▸ Selected excerpt
---------------

Goodnight, Irene up and hot

Jo Reed:  My mother gave miniature fiddles to my two older brothers, but they rebelled.  And when I came along, five or six years later, my father said, "Well let Peter enjoy himself and he'll find his own way."  And she left musical instruments all around the house.  So by the age of four or five I could bang out a tune on a piano; if it was a simple tune.  Although I can remember once trying the "Blue Danube Waltz": Boom, boom, boom, boom, boom; boop boop, boop boop.  And not just piano and organ, but a marimba and a pennywhistle, an autoharp, brrrm, brrrm, and a squeezebox, an old-fashioned kind where go: do-re-mi-fa-so-la-ti-do. And so I- I had a good knowledge; uh.. and occasionally I learned a few words like 'dominant'.  And then I invented the term a 'dominant of the dominant'; and then a 'triple dominant'. When I went away to school at age eight, I was given a ukulele and I took it with me and I would plunk out any pop song and get the kids singing with me. One summer somebody had a book of sea shanties, and we sat around the piano.  Somebody else played the accompaniment and we went and I got to know the songs.  And when I was in this school, my first year there, I found my roommate liked to sing too, and we, I went through the book with him.  And then I said, "Why don't we sing it for the rest of the school?"  And we made a poster: An Evening of Sea Shanties with Pete Seeger and Bob Clayborn, my roommate.  He became a well-known writer later on.  And oh we got a classmate to stagger around the stage with a bottle when we sang "What Shall We Do With the Drunken Sailor?"

---------------

▸ Data
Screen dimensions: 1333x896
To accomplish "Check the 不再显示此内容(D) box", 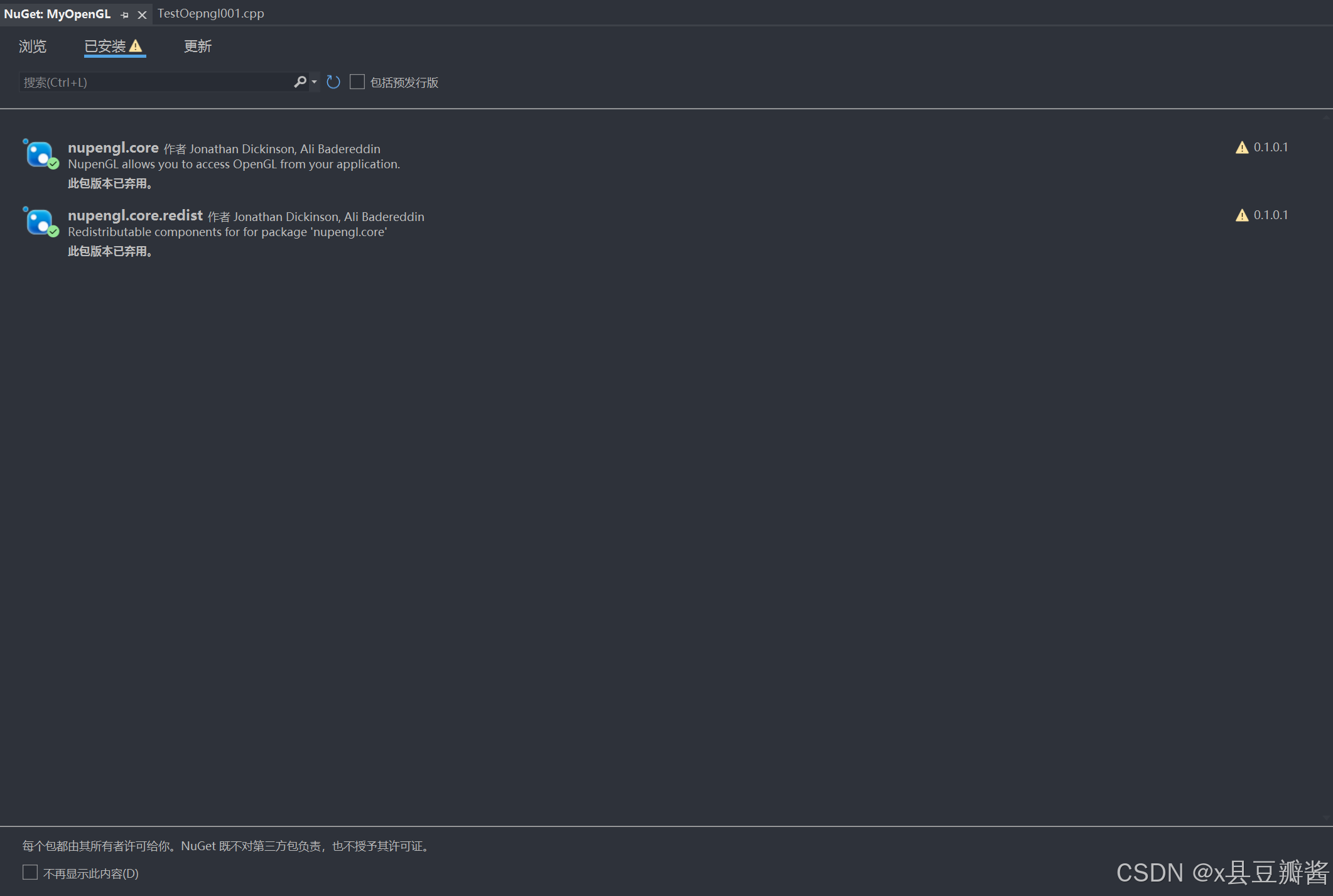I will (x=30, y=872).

---------------

▸ Exercise
Decide whether each statement below agrees with the excerpt about learning music as a child. Answer yes or no for each, and quote the words from the excerpt that decide it.
1. The speaker's mother gave miniature fiddles to the two older brothers.
2. The speaker was given a ukulele at age ten.
3. The roommate later became a well-known painter.
Base your answers only on the text, not on the data.

▸ Completed task
1. Yes: "My mother gave miniature fiddles to my two older brothers"
2. No: "When I went away to school at age eight, I was given a ukulele"
3. No: "He became a well-known writer later on."